Les détails de l'accord
Selon les informations communiquées par la présidence américaine, l'accord prévoit le maintien du statu quo sur les zones frontalières et la poursuite des discussions sur un retrait progressif des forces israéliennes du sud du Liban. Donald Trump a souligné que cette prolongation permettrait de consolider les acquis du cessez-le-feu initial, entré en vigueur il y a un mois. Le secrétaire d'État américain, présent aux côtés du président, a précisé que des mécanismes de vérification seraient renforcés pour garantir le respect de la trêve.
Réactions internationales
Du côté libanais, le Premier ministre sortant a exprimé sa satisfaction, tout en appelant à une solution durable. Cette prolongation est un pas dans la bonne direction, mais nous devons parvenir à une paix définitive, a-t-il déclaré. En Israël, le gouvernement a salué l'annonce, mais a prévenu que toute violation serait sévèrement punie.

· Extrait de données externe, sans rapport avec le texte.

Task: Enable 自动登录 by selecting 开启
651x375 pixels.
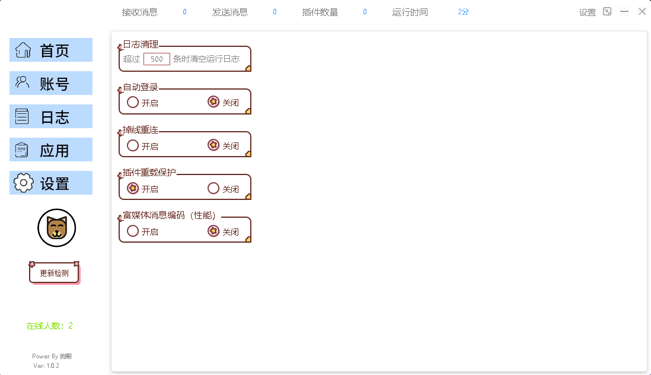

L'ONU, par la voix de son secrétaire général, a félicité les parties pour leur engagement en faveur de la désescalade.
Enjeux humanitaires
La prolongation du cessez-le-feu est cruciale pour les populations civiles des deux côtés de la frontière. Depuis le début du conflit, des milliers de personnes ont été déplacées et les infrastructures sont lourdement endommagées. Les organisations humanitaires espèrent que cette trêve prolongée permettra d'acheminer l'aide nécessaire aux zones sinistrées. Les Nations unies ont déjà annoncé le déploiement de convois humanitaires supplémentaires dans les prochains jours.
Les défis à venir
Malgré cette avancée, les experts restent prudents. Les négociations sur le fond du conflit, notamment la question du désarmement des milices et la délimitation des frontières maritimes, n'ont pas encore abouti. La prolongation de trois semaines donne un répit, mais ne résout pas les causes profondes du conflit, analyse un chercheur spécialiste de la région. Les prochaines semaines seront décisives pour déterminer si ce cessez-le-feu peut se transformer en paix durable.